(Collected data)

____

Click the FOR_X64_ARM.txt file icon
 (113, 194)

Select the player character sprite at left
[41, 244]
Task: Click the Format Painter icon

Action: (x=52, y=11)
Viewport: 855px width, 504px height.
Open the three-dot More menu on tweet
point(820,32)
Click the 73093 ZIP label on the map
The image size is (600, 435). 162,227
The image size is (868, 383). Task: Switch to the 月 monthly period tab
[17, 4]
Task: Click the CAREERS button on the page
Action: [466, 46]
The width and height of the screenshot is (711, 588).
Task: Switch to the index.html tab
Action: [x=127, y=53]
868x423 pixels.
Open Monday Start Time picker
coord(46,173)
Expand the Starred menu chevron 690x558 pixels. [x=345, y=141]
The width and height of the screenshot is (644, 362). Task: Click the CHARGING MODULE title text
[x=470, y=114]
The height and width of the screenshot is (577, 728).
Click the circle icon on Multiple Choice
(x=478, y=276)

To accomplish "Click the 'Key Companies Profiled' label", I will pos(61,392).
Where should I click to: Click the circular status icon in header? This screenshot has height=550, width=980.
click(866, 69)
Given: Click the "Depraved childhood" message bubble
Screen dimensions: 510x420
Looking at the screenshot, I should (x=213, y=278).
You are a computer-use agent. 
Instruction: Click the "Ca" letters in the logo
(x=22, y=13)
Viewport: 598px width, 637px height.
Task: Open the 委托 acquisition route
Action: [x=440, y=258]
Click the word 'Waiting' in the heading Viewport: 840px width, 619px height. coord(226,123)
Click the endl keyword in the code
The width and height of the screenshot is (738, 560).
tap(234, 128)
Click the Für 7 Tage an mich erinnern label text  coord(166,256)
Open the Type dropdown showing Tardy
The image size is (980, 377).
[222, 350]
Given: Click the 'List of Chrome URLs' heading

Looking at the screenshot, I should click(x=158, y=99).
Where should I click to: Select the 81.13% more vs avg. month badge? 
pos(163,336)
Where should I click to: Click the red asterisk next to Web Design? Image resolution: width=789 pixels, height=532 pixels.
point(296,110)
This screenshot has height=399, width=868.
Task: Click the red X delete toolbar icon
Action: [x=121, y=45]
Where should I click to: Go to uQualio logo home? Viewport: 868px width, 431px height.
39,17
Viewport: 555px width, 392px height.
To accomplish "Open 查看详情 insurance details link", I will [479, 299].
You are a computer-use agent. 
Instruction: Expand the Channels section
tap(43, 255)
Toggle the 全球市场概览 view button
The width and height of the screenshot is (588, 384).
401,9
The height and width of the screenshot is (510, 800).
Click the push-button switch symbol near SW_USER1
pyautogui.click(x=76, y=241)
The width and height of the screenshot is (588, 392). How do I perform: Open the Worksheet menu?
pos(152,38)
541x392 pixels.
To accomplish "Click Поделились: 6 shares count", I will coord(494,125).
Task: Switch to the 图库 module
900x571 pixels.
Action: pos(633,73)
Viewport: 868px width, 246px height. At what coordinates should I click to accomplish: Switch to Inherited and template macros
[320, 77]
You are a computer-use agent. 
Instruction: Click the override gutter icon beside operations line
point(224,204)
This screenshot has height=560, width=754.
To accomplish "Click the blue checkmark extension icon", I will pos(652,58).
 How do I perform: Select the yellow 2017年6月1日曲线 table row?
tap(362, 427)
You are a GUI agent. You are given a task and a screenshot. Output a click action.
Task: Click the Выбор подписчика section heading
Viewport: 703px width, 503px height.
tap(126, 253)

____

TASK ITEM: With nothing left out, transcribe the records above exactly.

PROBLEM SOLUTION:
Click the FOR_X64_ARM.txt file icon
 (113, 194)

Select the player character sprite at left
[41, 244]
Task: Click the Format Painter icon

Action: (x=52, y=11)
Viewport: 855px width, 504px height.
Open the three-dot More menu on tweet
point(820,32)
Click the 73093 ZIP label on the map
The image size is (600, 435). 162,227
The image size is (868, 383). Task: Switch to the 月 monthly period tab
[17, 4]
Task: Click the CAREERS button on the page
Action: [466, 46]
The width and height of the screenshot is (711, 588).
Task: Switch to the index.html tab
Action: [x=127, y=53]
868x423 pixels.
Open Monday Start Time picker
coord(46,173)
Expand the Starred menu chevron 690x558 pixels. [x=345, y=141]
The width and height of the screenshot is (644, 362). Task: Click the CHARGING MODULE title text
[x=470, y=114]
The height and width of the screenshot is (577, 728).
Click the circle icon on Multiple Choice
(x=478, y=276)

To accomplish "Click the 'Key Companies Profiled' label", I will pos(61,392).
Where should I click to: Click the circular status icon in header? This screenshot has height=550, width=980.
click(866, 69)
Given: Click the "Depraved childhood" message bubble
Screen dimensions: 510x420
Looking at the screenshot, I should (x=213, y=278).
You are a computer-use agent. 
Instruction: Click the "Ca" letters in the logo
(x=22, y=13)
Viewport: 598px width, 637px height.
Task: Open the 委托 acquisition route
Action: [x=440, y=258]
Click the word 'Waiting' in the heading Viewport: 840px width, 619px height. coord(226,123)
Click the endl keyword in the code
The width and height of the screenshot is (738, 560).
tap(234, 128)
Click the Für 7 Tage an mich erinnern label text  coord(166,256)
Open the Type dropdown showing Tardy
The image size is (980, 377).
[222, 350]
Given: Click the 'List of Chrome URLs' heading

Looking at the screenshot, I should click(x=158, y=99).
Where should I click to: Select the 81.13% more vs avg. month badge? 
pos(163,336)
Where should I click to: Click the red asterisk next to Web Design? Image resolution: width=789 pixels, height=532 pixels.
point(296,110)
This screenshot has height=399, width=868.
Task: Click the red X delete toolbar icon
Action: [x=121, y=45]
Where should I click to: Go to uQualio logo home? Viewport: 868px width, 431px height.
39,17
Viewport: 555px width, 392px height.
To accomplish "Open 查看详情 insurance details link", I will [479, 299].
You are a computer-use agent. 
Instruction: Expand the Channels section
tap(43, 255)
Toggle the 全球市场概览 view button
The width and height of the screenshot is (588, 384).
401,9
The height and width of the screenshot is (510, 800).
Click the push-button switch symbol near SW_USER1
pyautogui.click(x=76, y=241)
The width and height of the screenshot is (588, 392). How do I perform: Open the Worksheet menu?
pos(152,38)
541x392 pixels.
To accomplish "Click Поделились: 6 shares count", I will coord(494,125).
Task: Switch to the 图库 module
900x571 pixels.
Action: pos(633,73)
Viewport: 868px width, 246px height. At what coordinates should I click to accomplish: Switch to Inherited and template macros
[320, 77]
You are a computer-use agent. 
Instruction: Click the override gutter icon beside operations line
point(224,204)
This screenshot has height=560, width=754.
To accomplish "Click the blue checkmark extension icon", I will pos(652,58).
 How do I perform: Select the yellow 2017年6月1日曲线 table row?
tap(362, 427)
You are a GUI agent. You are given a task and a screenshot. Output a click action.
Task: Click the Выбор подписчика section heading
Viewport: 703px width, 503px height.
tap(126, 253)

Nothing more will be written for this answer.